Render the records from the line containing "under the window" up to and including the line containing "click(222, 131)" as a JSON list of strings, with one string per line and any blank lines omitted.
++++ Task inputs ++++
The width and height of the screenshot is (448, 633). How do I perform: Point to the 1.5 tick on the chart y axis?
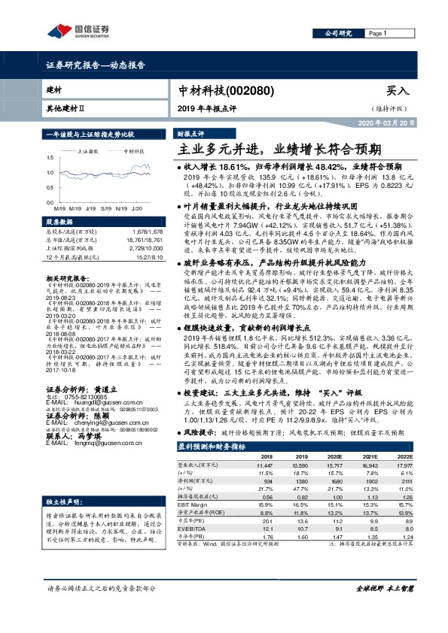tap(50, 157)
++++
++++ Task inputs ++++
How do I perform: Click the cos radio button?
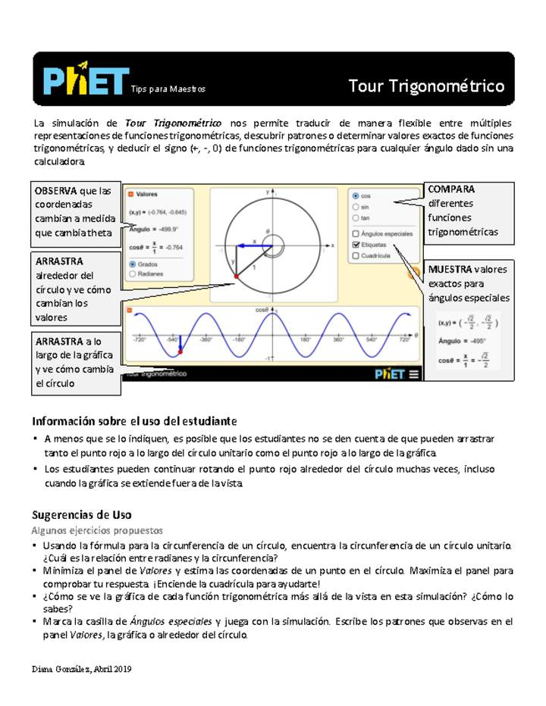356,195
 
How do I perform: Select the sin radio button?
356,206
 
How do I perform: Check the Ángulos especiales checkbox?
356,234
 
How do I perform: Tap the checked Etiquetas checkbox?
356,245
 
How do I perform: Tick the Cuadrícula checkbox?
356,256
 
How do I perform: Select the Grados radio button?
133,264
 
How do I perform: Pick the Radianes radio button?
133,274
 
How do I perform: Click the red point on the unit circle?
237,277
++++
++++ Task inputs ++++
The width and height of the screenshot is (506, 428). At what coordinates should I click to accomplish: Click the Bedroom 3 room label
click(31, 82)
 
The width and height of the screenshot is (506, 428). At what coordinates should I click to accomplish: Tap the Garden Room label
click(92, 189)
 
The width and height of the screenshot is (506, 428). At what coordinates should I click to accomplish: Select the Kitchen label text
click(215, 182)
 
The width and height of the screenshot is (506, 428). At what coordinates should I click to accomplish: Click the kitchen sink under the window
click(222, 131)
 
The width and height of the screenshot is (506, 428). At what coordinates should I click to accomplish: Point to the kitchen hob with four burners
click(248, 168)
++++
• **Output for this task**:
[
  "The width and height of the screenshot is (506, 428). At what coordinates should I click to accomplish: Click the kitchen sink under the window",
  "click(222, 131)"
]